We find most Lisbon taxi drivers to be honest and pleasant (see our “Heralding Kindness” post), but the airport does unfortunately attract those who are all too happy to fleece a tourist.  That’s why we send very detailed instructions to all our guests on how to outwit the occasional bad egg!

Also from the article, a nice summary of useful Taxi Tips:

* Lisbon pick-up fee = €2.00

* Luggage fee = €1.60 for putting any/all luggage in the boot; this is NOT a per bag fee (If your bag is smaller than 55x35x20cm, there is no luggage charge and you may keep it with you in the taxi.  Bags larger than this must go in the boot, which triggers the luggage fee. Strollers and wheelchairs may go in the boot free of charge.)

* Call charge (for ordering a taxi pickup) = 0.80€ (Taxis scheduled via phone can arrive 15 minutes early and wait with the meter running)

* TAXI STANDS:  The standardized beige and black/green taxis have the same tarifs.  But be careful of the other taxis (of various colors) displaying a blue sign with the letter “A” or “Taxi”: these have higher tarifs than the standard beige and black/green taxis.

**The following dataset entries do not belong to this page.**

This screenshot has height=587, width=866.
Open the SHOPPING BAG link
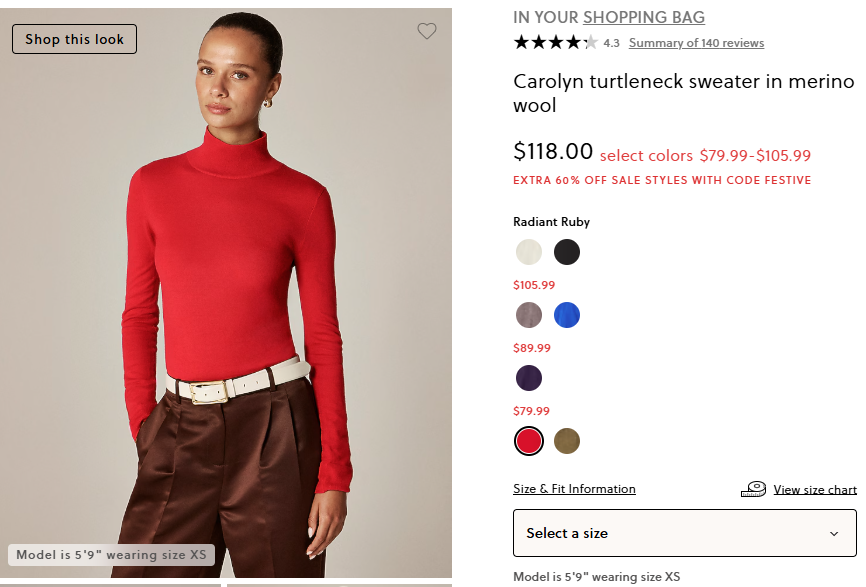[644, 17]
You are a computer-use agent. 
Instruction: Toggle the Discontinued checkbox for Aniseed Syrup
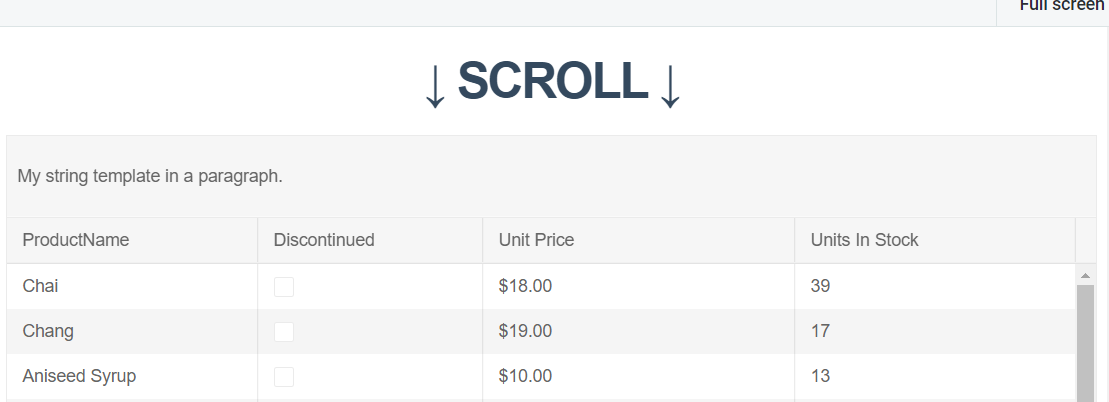(x=284, y=377)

* CHANGE:  Drivers are only required to carry €10 in change.  Given Lisbon’s cheap fares, you might be stuck paying a very large tip if all you have is a €20 note in your pocket.

Information summarized from Proteste Magazine, March 2009


2013 Update: The pick-up fee has been raised the 3.25€, but your total trip from the airport should still cost no more than 10-12€.

October 20, 2008

Lisbon Conference Centers

Many of our guests head to the conference centers in Lisbon, either as presenters or attendees.  If you have questions about an upcoming conference in Lisbon, please visit our Lisbon Conference Center page for more information.

June 15, 2006

Taxis: Heralding Kindness

It’s a long way to Lisbon from Southern California so it’s no wonder Jerry (not his real name) was out of sorts when he and his family arrived for ten days at Casa Joaquina.

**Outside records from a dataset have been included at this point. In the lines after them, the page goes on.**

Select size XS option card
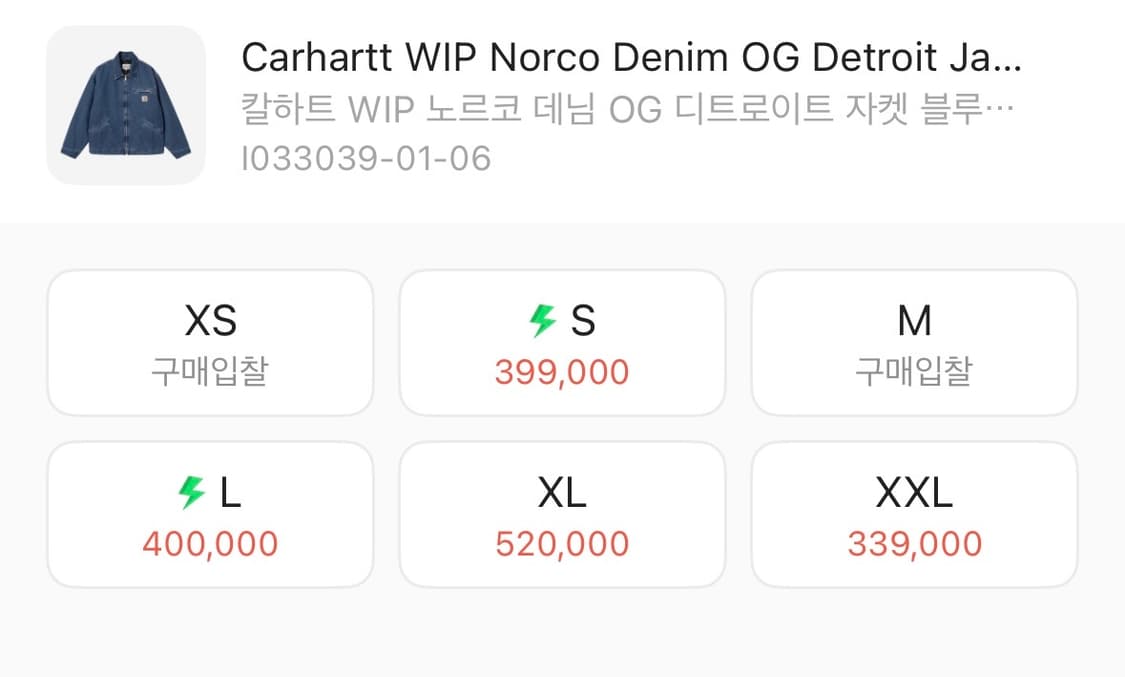 [x=210, y=343]
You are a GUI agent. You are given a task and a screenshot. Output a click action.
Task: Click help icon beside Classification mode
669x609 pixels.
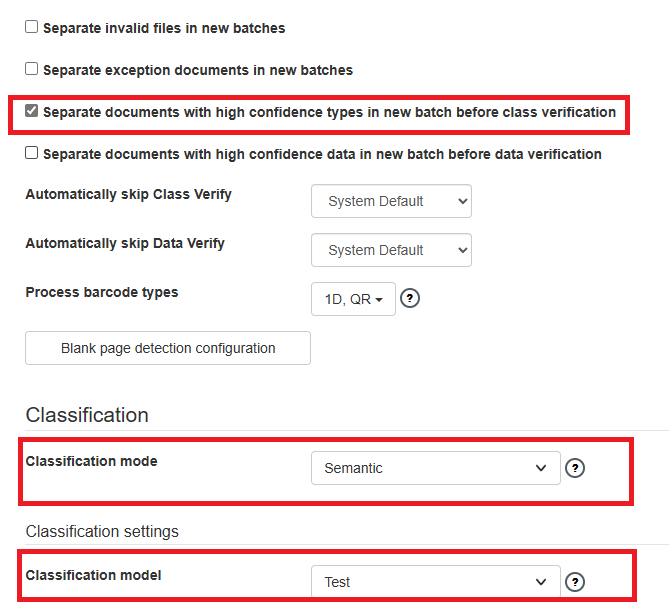(x=574, y=468)
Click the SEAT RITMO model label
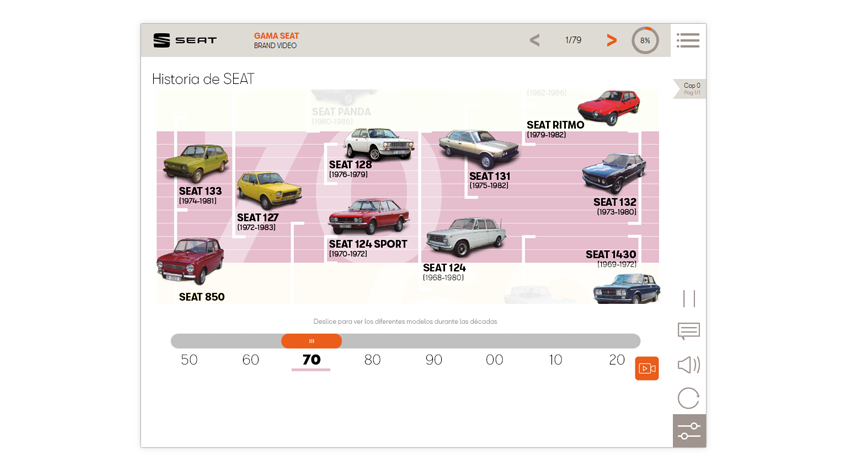 555,126
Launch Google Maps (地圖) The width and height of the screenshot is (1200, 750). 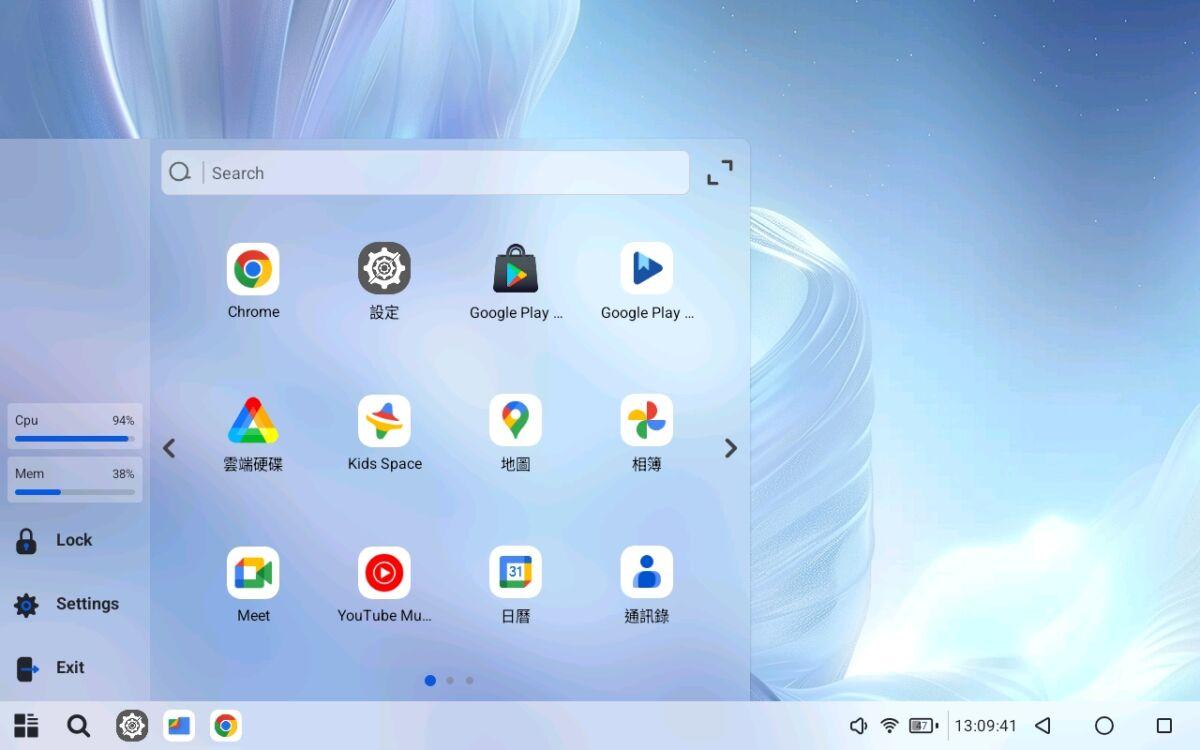(515, 421)
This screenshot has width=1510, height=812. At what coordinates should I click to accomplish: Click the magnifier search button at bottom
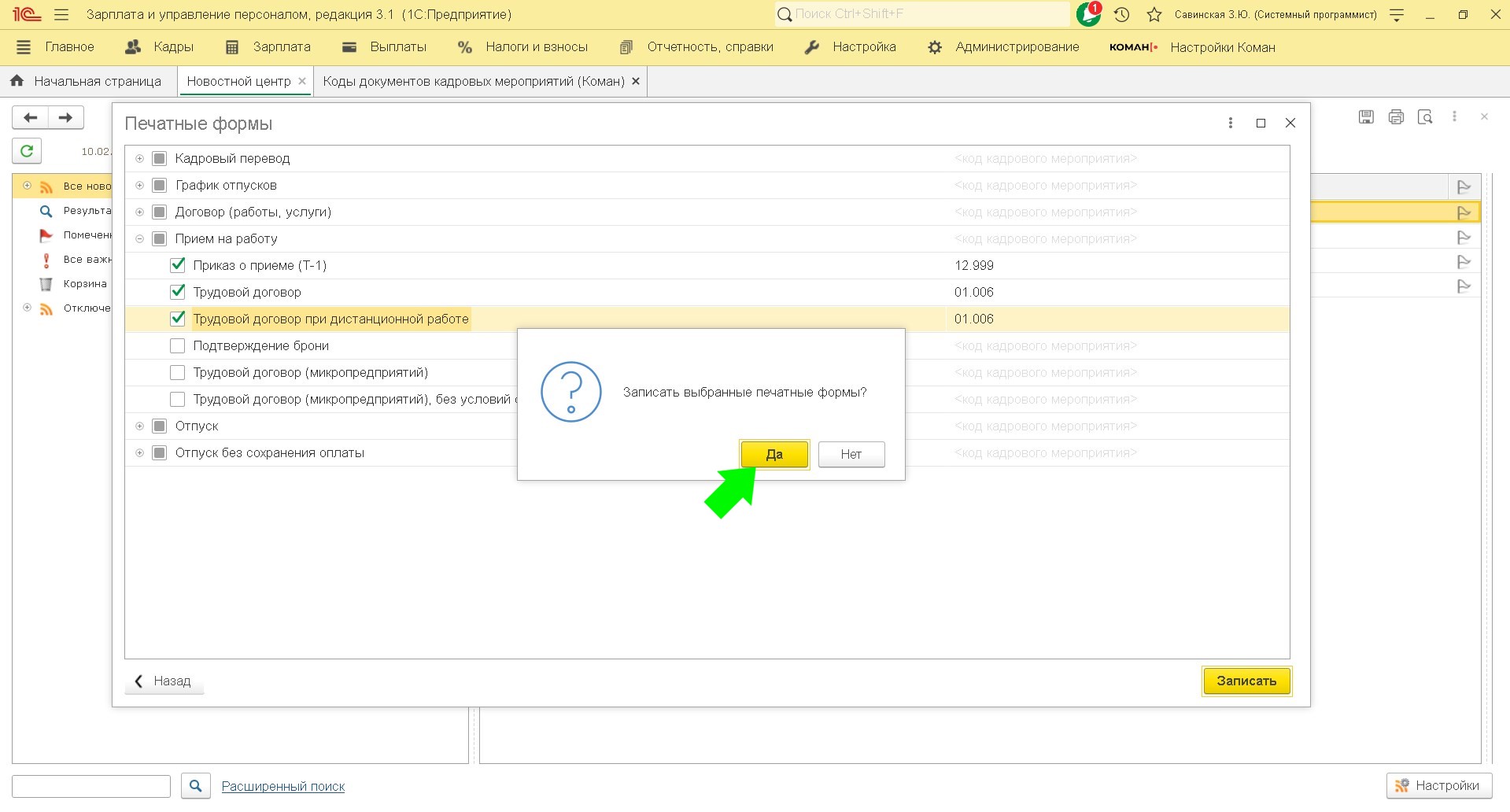[x=195, y=785]
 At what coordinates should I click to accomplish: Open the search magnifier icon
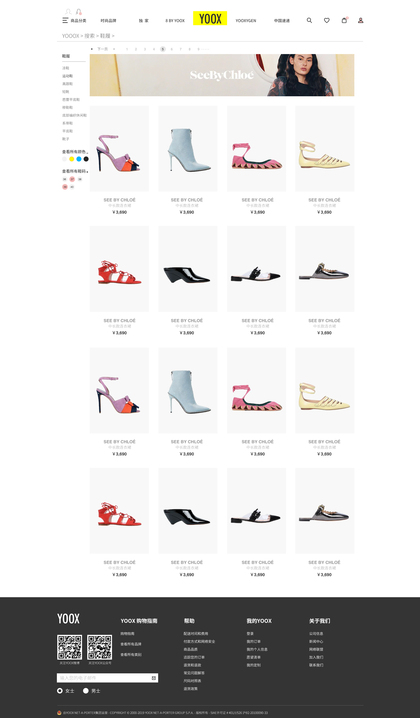(309, 20)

Taxi and Electric tramIn his weakened state, Jerry  didn’t know what to make of the Portuguese man gesticulating and remonstrating from the doorway until he recognized his computer in the man’s hand and the man himself as the taxi driver who had dropped them off twenty minutes earlier.

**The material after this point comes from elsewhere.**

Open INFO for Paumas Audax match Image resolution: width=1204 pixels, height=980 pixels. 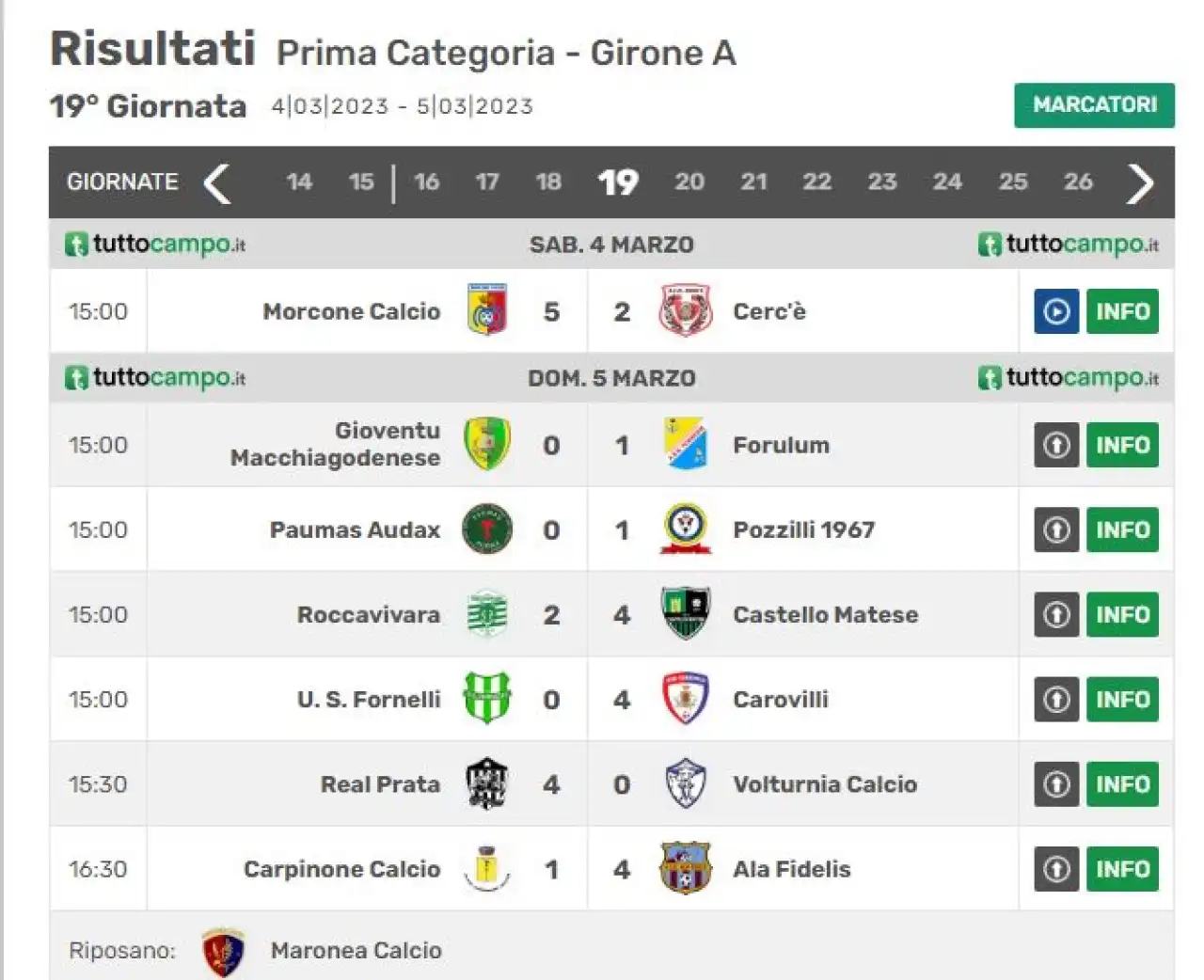point(1122,530)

Jerry had left the computer in the back seat. The driver hadn’t noticed either until he picked up two young men who very quickly—inexplicably—asked him to stop and hopped out carrying a laptop they hadn’t had when they’d entered. “Wait a minute, that’s not yours!” the driver said, and wrested it away. Then he’d made his way back to Casa Joaquina—an heroic effort in its own right, given the labyrinth of one-way streets and unavailability of parking—in order to bestow upon Jerry the computer he had yet to miss.

“Nem toda a gente é má,” (Not everyone is bad) the driver said in explanation of his benevolence. Not every Portuguese taxi driver is so gallant either, to be sure, as a number of our overcharged guests will attest, so it pays to make sure the meter is running, but kindnesses like these should not go unheralded.